**Exercise prompt:** Examine each line of the data. Copy those that contain the string "will".

**Dataset entries:**
- - - - - - -

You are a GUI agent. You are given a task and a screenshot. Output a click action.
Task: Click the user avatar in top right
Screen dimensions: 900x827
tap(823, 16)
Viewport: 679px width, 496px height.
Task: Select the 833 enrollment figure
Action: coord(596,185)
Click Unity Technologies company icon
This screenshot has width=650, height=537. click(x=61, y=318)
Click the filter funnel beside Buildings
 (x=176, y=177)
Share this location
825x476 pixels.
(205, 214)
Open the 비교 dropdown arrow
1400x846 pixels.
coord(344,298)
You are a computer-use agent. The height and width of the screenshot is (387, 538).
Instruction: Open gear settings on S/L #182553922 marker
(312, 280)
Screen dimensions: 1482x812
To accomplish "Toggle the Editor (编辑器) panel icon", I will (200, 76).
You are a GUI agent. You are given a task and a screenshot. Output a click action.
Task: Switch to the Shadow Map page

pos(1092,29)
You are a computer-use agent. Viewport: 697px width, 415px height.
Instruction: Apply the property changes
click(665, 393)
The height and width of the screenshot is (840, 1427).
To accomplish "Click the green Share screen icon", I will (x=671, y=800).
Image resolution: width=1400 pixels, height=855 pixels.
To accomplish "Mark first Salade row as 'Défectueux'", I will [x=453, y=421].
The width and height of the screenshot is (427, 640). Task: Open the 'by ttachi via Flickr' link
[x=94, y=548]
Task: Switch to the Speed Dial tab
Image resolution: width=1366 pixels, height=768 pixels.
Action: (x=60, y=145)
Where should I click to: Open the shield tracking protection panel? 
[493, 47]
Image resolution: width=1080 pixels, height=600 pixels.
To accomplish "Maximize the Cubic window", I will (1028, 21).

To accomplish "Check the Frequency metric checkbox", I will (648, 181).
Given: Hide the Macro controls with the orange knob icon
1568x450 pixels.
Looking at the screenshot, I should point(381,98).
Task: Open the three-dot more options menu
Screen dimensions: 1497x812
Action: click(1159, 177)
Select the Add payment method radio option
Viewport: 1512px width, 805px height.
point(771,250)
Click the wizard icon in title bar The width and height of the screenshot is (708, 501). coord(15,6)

- - - - - - -

**Response to this exercise:**
To accomplish "Toggle the Editor (编辑器) panel icon", I will (200, 76).
To accomplish "Click the green Share screen icon", I will (x=671, y=800).
To accomplish "Mark first Salade row as 'Défectueux'", I will [x=453, y=421].
To accomplish "Maximize the Cubic window", I will (1028, 21).
To accomplish "Check the Frequency metric checkbox", I will (648, 181).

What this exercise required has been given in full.